WHAT TO PRODUCE:
Reproduce the listing from its start through the line containing "Tap the word", keeping every request, and shift each coordinate in the answers by -108.

Text and element pointing records
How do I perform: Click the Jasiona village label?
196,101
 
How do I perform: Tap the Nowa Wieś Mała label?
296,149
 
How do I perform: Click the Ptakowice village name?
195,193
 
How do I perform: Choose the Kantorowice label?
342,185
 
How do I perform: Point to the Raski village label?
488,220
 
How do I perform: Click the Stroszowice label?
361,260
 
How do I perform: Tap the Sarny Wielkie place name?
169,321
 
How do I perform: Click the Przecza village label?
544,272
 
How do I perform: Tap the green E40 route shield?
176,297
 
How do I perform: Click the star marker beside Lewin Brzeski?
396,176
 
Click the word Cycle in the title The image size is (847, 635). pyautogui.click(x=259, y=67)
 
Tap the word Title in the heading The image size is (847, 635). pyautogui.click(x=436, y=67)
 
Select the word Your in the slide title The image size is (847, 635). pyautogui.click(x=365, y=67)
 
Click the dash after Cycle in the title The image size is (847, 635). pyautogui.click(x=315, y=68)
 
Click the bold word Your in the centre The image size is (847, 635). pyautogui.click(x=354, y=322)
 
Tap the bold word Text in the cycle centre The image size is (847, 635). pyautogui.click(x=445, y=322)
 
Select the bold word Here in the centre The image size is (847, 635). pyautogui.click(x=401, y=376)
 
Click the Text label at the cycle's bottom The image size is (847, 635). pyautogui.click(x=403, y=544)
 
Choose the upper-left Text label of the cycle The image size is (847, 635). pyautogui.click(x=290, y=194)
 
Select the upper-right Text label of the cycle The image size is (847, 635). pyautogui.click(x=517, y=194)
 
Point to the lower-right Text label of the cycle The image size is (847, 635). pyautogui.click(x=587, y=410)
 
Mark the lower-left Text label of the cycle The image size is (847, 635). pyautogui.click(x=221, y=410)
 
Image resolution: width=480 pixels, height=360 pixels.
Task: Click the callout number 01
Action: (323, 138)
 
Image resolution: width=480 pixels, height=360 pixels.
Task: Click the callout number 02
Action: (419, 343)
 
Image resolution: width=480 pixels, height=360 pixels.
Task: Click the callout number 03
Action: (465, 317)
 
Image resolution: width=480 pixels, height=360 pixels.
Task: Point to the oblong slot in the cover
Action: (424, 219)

RESPONSE:
How do I perform: Click the Jasiona village label?
88,-7
 
How do I perform: Tap the Nowa Wieś Mała label?
188,41
 
How do I perform: Click the Ptakowice village name?
87,85
 
How do I perform: Choose the Kantorowice label?
234,77
 
How do I perform: Point to the Raski village label?
380,112
 
How do I perform: Click the Stroszowice label?
253,152
 
How do I perform: Tap the Sarny Wielkie place name?
61,213
 
How do I perform: Click the Przecza village label?
436,164
 
How do I perform: Tap the green E40 route shield?
68,189
 
How do I perform: Click the star marker beside Lewin Brzeski?
288,68
 
Click the word Cycle in the title The image size is (847, 635). pyautogui.click(x=151, y=-41)
 
Tap the word Title in the heading The image size is (847, 635). pyautogui.click(x=328, y=-41)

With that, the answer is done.